--- TASK ITEM ---
Please set down each of the lines below once more, exactly, omitting all pictures.

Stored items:
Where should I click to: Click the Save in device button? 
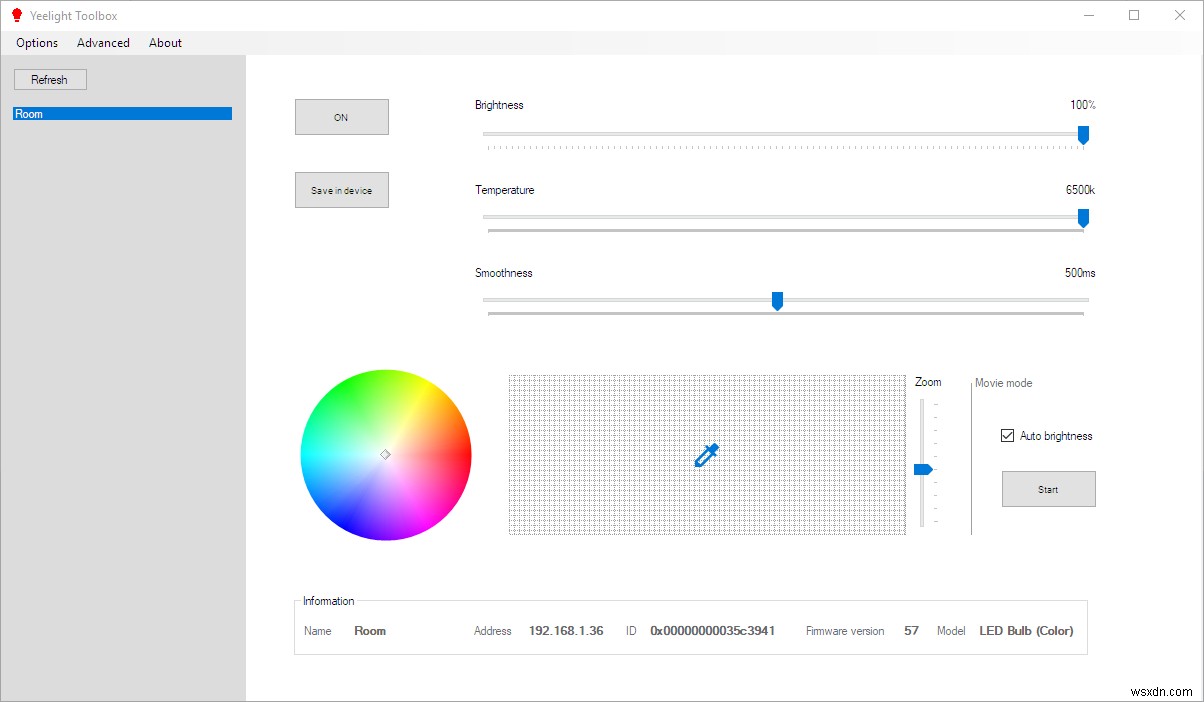click(341, 189)
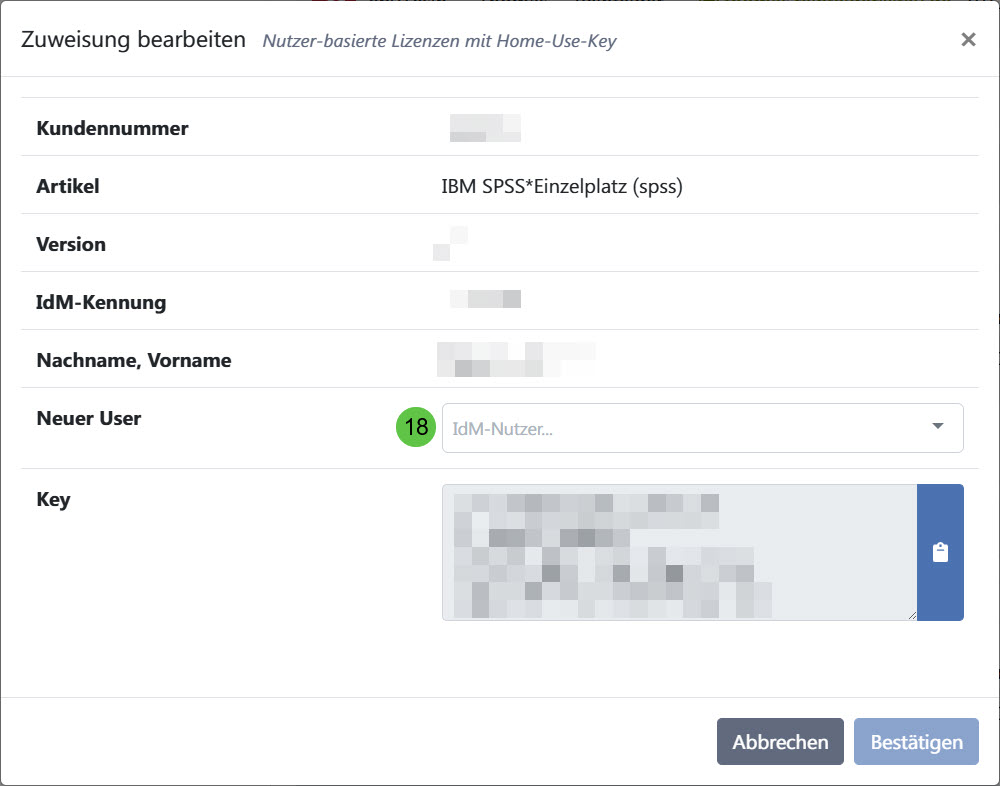This screenshot has height=786, width=1000.
Task: Grab the Key text area resize handle
Action: pos(911,615)
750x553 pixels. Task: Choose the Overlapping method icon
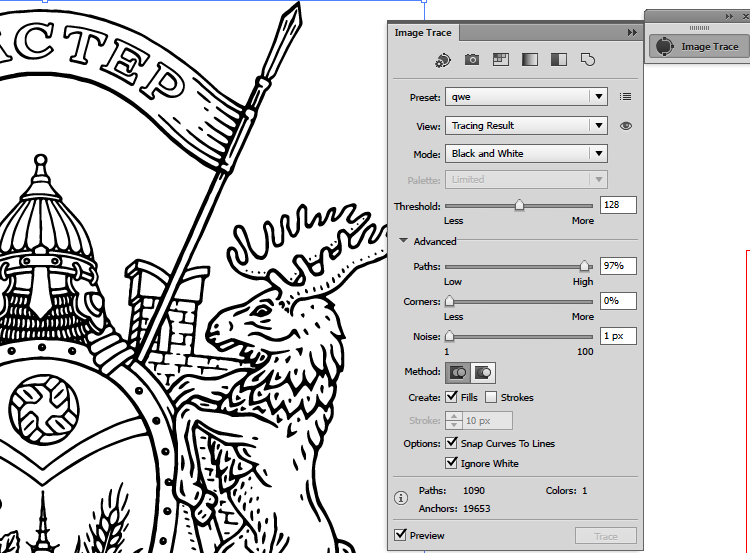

--- WRITTEN RESPONSE ---
Where should I click to: Click the Save in device button? 
click(341, 189)
This screenshot has height=786, width=1000.
Task: Grab the Key text area resize handle
Action: pos(911,615)
750x553 pixels. Task: Choose the Overlapping method icon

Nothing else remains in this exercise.